Relation of surface area and volume for all insect species presented here. While the dipteran, hymenopteran and lepidopteran species had their wings unfolded, all beetles had the wings folded underneath their elytra. Models are not to scale.

3D models are not only helpful to obtain data which are impossible to be measured on the specimen itself (like surface area), they may also help to obtain more reliable data even of 1D measurements by avoiding parallax errors. We asked 22 people (laypersons, students and skilled entomologists) to measure two simple distances between easily observable landmarks that differed in their susceptibility to parallax errors (width of scutellum (sc) and length of the tibia (ti) of the left hind leg) on a specimen of the dung beetle Anoplotrupes stercorosus, using both, a Keyence VHX-5000 digital microscope (=2D), and a 3D-model (=3D) of the same specimen (Fig. 18). Even with the ‘easy’ measurement of sc, we found remarkable differences in the measurements (in mm: 2D: mean 2.63, SD: 0.21, range: 2.32–3.11; 3D: mean 2.72, SD: 0.07, range: 2.58–2.87) which were even greater regarding ti (in mm: 2D: mean 6.11, SD: 0.51, range: 5.24–6.88; 3D: mean 6.61, SD: 0.07, range: 6.45–6.73). There was a strong person-effect for measurements taken with the microscope (Friedmann-test; 2D: χ² = 75, p < 0.001, df = 21), but not for measuring on the 3D model (Friedmann-test; 3D: χ² = 27, p = 0.14, df = 21), indicating that less training and care are necessary when measuring on the 3D model. Moreover, morphometric data measured on the 3D model were more reliable: the coefficient of variance (CV) of individual 2D microscopic measurements was more than three times higher for sc, and more than seven times higher for ti , as compared to 3D model measurements (sc: CV(2D) = 8.0%, CV(3D) = 2.5%, F-test: F = 9.87, p < 0.0001; ti: CV(2D) = 8.3%, CV(3D) = 1.1%, F = 49.69, p < 0.0001).

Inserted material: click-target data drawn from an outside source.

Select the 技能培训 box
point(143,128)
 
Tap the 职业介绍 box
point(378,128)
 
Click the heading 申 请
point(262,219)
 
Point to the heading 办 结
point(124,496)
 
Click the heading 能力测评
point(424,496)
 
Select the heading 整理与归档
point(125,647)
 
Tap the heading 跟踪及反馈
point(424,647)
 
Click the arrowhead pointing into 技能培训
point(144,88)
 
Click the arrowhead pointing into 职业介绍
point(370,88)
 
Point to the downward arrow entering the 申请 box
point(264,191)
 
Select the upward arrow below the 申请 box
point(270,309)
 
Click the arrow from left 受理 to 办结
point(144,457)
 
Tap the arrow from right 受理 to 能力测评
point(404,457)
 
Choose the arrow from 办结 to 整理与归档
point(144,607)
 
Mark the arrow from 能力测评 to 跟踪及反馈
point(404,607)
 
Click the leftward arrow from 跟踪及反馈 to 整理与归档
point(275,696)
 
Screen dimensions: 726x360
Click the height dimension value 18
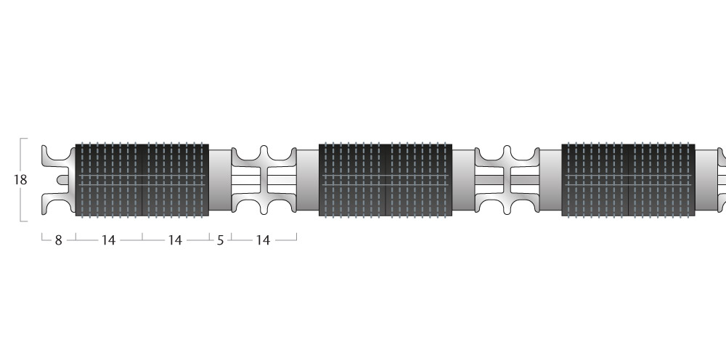coord(20,179)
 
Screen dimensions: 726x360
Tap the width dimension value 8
coord(58,240)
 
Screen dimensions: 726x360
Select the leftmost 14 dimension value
coord(108,240)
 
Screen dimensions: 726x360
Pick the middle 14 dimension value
coord(175,240)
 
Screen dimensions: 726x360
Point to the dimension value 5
coord(220,240)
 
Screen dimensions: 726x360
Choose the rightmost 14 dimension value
coord(263,240)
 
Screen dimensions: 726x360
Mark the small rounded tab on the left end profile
coord(62,179)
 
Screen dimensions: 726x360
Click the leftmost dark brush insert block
coord(142,179)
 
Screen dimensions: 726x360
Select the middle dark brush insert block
coord(386,179)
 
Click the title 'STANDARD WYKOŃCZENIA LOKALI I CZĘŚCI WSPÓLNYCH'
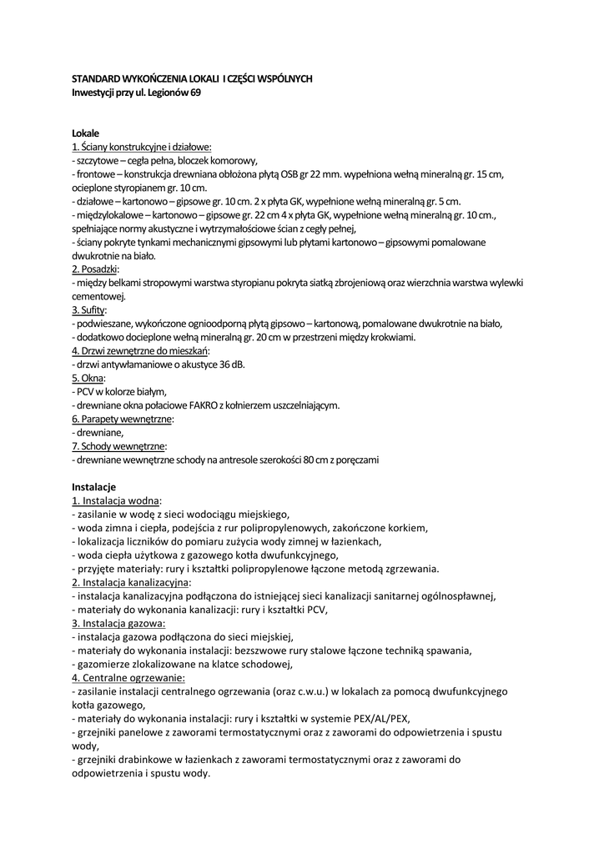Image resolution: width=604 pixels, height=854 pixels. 192,78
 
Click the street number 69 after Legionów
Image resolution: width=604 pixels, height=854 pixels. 194,92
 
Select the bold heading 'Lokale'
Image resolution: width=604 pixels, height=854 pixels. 85,133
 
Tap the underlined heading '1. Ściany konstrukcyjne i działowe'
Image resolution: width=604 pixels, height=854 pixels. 141,147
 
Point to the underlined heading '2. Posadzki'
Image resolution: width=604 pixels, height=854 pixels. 95,269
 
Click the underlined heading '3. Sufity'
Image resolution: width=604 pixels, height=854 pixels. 88,309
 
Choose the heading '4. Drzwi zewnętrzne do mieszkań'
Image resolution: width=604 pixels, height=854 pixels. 140,350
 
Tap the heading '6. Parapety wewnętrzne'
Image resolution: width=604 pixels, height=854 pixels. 121,419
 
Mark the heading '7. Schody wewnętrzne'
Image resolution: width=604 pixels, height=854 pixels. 118,446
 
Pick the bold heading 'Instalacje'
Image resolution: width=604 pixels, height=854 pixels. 93,486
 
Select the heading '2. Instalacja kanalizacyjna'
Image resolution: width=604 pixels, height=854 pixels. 131,581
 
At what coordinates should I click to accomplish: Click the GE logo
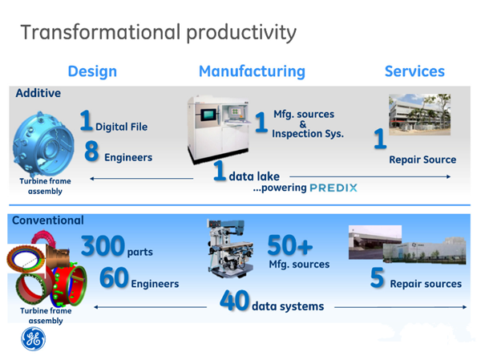point(34,339)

Due to observer errors, morphometric data can vary by more than 14% of the mean measured value (Viscardi et al. 2010), leading to the introduction of noise and potential bias when compiling composite datasets. We also observed a maximum deviation of 14% from the mean value of both, sc and ti when using the microscope. This error was strongly reduced to 5.5% (sc) and 2.4% (ti) when using the 3D model. Hence, morphometric measurements taken on 3D models do not only allow access to ‘new’ data (e.g., surface areas), they also provide more reliable and less error-prone data.

Figure 18. 

Interactive, textured 3D-model of Anoplotrupes stercorosus (21 mm body size).